Von Andreas Ruhlmann, Marktanalyst bei der IG Bank

Die Schweizer Banken profitierten jahrzehntelang von einem «unfairen Vorteil», dem Bankgeheimnis, wodurch unser Land zu einem der weltweit führenden Finanzzentren avanciert. Mit dem abrupten Ende dieser «Norm» ist die Branche heute mit einer ganzen Reihe von Herausforderungen konfrontiert.

Die Umsetzung des Automatischen Informationsaustauschs (AIA) erhöht die operativen und regulatorischen Kosten. Die verwalteten Vermögen sind davon ebenfalls betroffen, da viele Kunden ihre unversteuerte Gelder oder zumindest einen Teil davon abgezogen haben.

Mehr als 50 Banken verschwunden

Darüber hinaus leiden die Schweizer Banken auf Grund des aktuell schwierigen gesamtwirtschaftlichen Umfelds. Der starke Franken macht die Gewinne zunichte, da viele Kunden aus dem Ausland stammen. Der negative Zinssatz drückt auf die Margen. Angesichts dieser Herausforderungen ist es kein Wunder, dass seit 2008 mehr als 50 Banken verschwunden sind.

Kurzum: Die Spielregeln haben sich geändert – die gesamte Branche verdient heute weniger wie früher.

Kommt das «Goldene Zeitalter» wieder zurück?

Auch wenn die Schweizer für ihre Anpassungsgabe bekannt sind, können mancheDinge nicht mehr wie früher sein. Sie müssen angepasst werden, zumal das Bankgeheimnis mit dem Ausland der Vergangenheit angehört.

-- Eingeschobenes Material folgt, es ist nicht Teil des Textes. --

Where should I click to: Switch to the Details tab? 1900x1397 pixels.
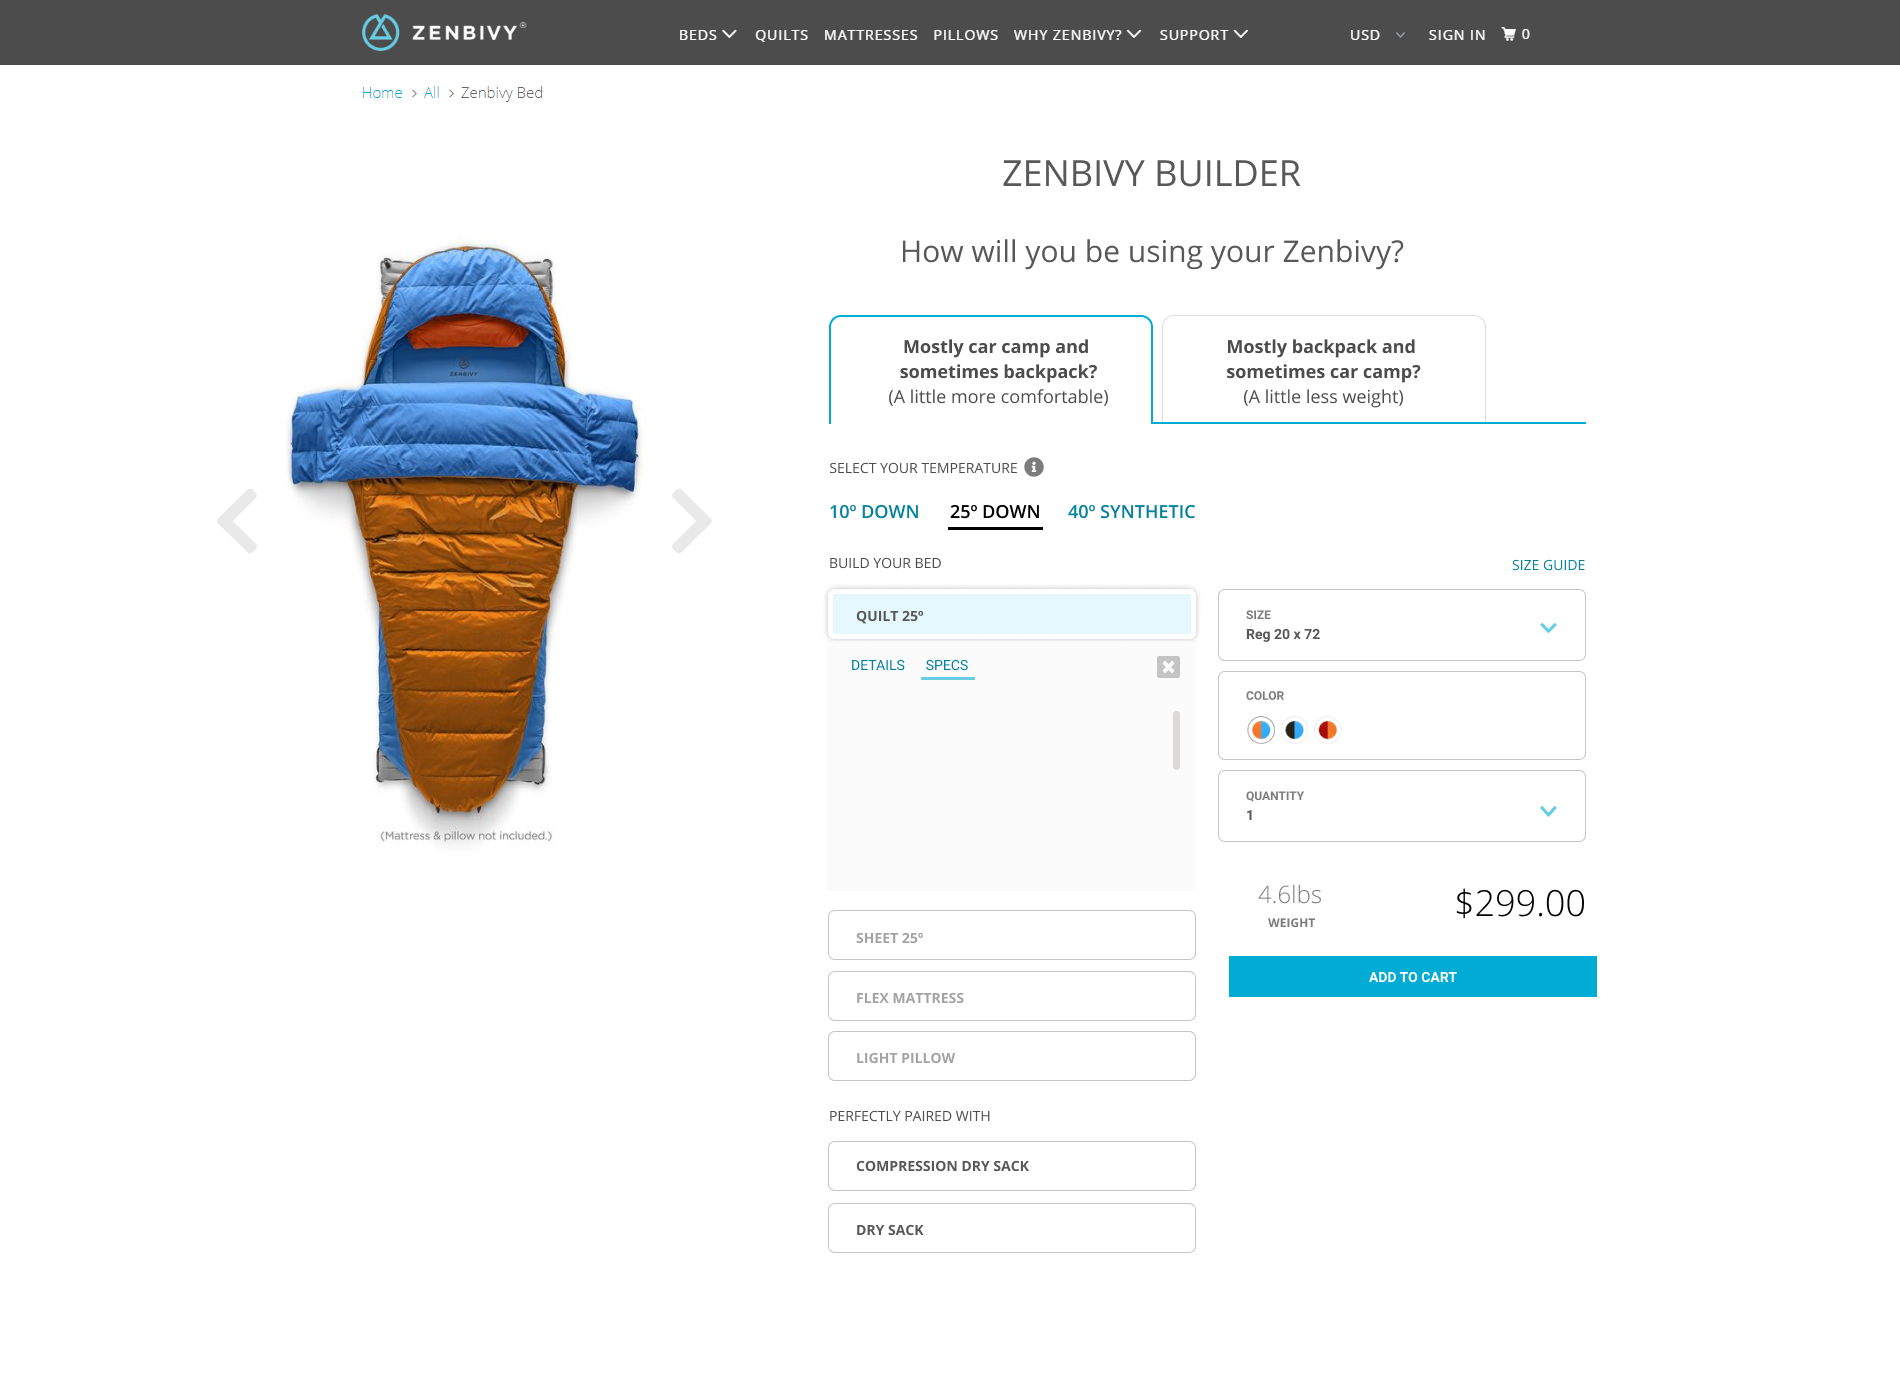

Die Schweiz verfügt jedoch über die nötigen Qualitäten, um ihren Finanzsektor wieder auf die Beine zu bringen. Denn durch die politische und wirtschaftliche Stabilität, die gute Infrastruktur und den hohen Lebensstandard wird das Land auch weiterhin Vermögenswerte und Talente anziehen.

Höhere Renditen nötig

Die Schweiz hat eine lange Banktradition, ein hohes Mass an Privatsphäre, und es verwahrt auch heute noch einen bedeutenden Teil des Gesamtvermögens wohlhabender Kunden aus der ganzen Welt.

Zweifellos können die Banken nicht mehr so weiterarbeiten wie bisher. Sie müssen investieren, Innovationen schaffen und ihre Dienstleistungen verbessern. Nur so können sie mit den wichtigsten Investmentzentren wie London, New York oder Hongkong mithalten. Schweizer Vermögensverwalter müssen zudem höhere Renditen erzielen.

Banklizenz «light» geplant

Die Behörden sollten ebenfalls ihren Teil dazu beitragen: Sie sollten sich dafür einsetzen, dass Schweizer Finanzinstitute von der Schweiz aus die europäischen Märkte bearbeiten können (Stichwort: Marktzugang), da dies wichtig ist, um Arbeitsplätze und Talente hierzulande zu halten.

Zudem sollten sich Innovationen lohnen. Vor diesem Hintergrund hat die Eidgenössische Finanzmarktaufsicht (Finma) unlängst die Online-Eröffnung von Bankkonten erlaubt, und sie beabsichtigt überdies, eine Banklizenz «light» für Fintech-Unternehmen zu schaffen. Obschon noch wesentlich mehr getan werden muss, sind das Schritte in die richtige Richtung.

«Komfortable» Gehälter

Tatsache bleibt indessen, dass sich viele Schweizer Finanzinstitute zu lange auf dem Bankgeheimnis ausgeruht haben. Der Schweizer Fintech-Sektor gewinnt zwar an Bedeutung, aber er liegt immer noch weit hinter seinen europäischen Pendants in Deutschland und in Grossbritannien zurück. Zudem haben die nach wie vor «komfortablen» Gehälter und Boni viele Bankangestellte bisher davon abgehalten, bei Fintech-Startups einzusteigen.

Da sowohl das Bankgeheimnis als auch die Arbeitsplatz-Sicherheit nun Geschichte sind, ist die Frage berechtigt: Schafft es die Schweizer Finanzbranche, sich neu zu erfinden, um ihre internationale Bedeutung zu wahren?